Instructions for the task
Please continue the blog post below on Britain's doubtful economic recovery, picking up after its last sentence.

Source excerpt
▶

Friday 26 July 2013

There Is No Recovery II

Clearly doing something right, the much-libelled Michael Meacher writes:

It would certainly be right to welcome a recovery if only it were true. But is it? The central forecast of a 0.6% upturn in the second quarter of this year, on top of 0.3% in the first quarter, will certainly be milked by Cameron-Osborne for all it’s worth. But is it worth that much?

It could well be said that after 4 years of interest rates on the floor at 4% plus no less than £375bn-worth of quantitative easing (electronically printed money distributed to banks), a growth of less than 1% in the first half of the year is distinctly disappointing.

Even if the 1% growth rate were achieved, it would still leave the British economy 3% below its level at 2008, and it’s highly unlikely that even this very modest rate of growth will be maintained for the rest of the year. And manufacturing and construction are down, and exports have still not lifted. Some recovery!

What is most worrying about this ‘recovery’ is its fragility, that it is inflated by being talked up by the finance sector, and stimulated in particular by Osborne’s Help to Buy scheme which has ploughed taxpayers’ money into mortgages but without increasing the number of houses being built, which can only push up property prices., thus igniting yet another housing bubble which is the last thing the economy needs.

◀

Extracted information

▶

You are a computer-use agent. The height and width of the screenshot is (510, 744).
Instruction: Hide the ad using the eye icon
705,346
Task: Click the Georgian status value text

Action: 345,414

◀
▶

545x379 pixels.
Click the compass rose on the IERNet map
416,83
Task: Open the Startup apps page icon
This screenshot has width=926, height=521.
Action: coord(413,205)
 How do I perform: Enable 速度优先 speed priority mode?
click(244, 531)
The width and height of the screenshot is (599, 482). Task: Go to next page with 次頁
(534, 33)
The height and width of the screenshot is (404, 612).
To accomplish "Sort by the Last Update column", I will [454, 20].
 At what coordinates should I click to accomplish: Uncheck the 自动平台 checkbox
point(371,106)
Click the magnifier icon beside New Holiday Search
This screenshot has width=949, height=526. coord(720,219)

◀

Written answer
The real essentials of recovery are still lacking – an expansion of manufacturing and exports which will call down the £775bn cash stockpile currently hoarded by the big companies because they can presently see no future in endless austerity. And it is scarcely surprising that the ‘recovery’ is so weak when real wages have fallen for the longest period since the 1870-90s.

There are ominous signs that this is the booms of 1988 and 2006 redux. The recovery, such as it is, is driven by over-leveraged consumers becoming even more indebted in buying up ever more costly real estate they can scarcely afford.

Such an ill-driven boom can only end in tears as before with an unsustainable deficit in traded goods (already £106bn last year, 7% of GDP), rising inflation, and another recession to cut back an untenable boom.

2 comments:

  1. He may (for all I know) be "much-libelled" but read his bizarre comments on 9/11 when you get a chance.

    He's dug his own grave there.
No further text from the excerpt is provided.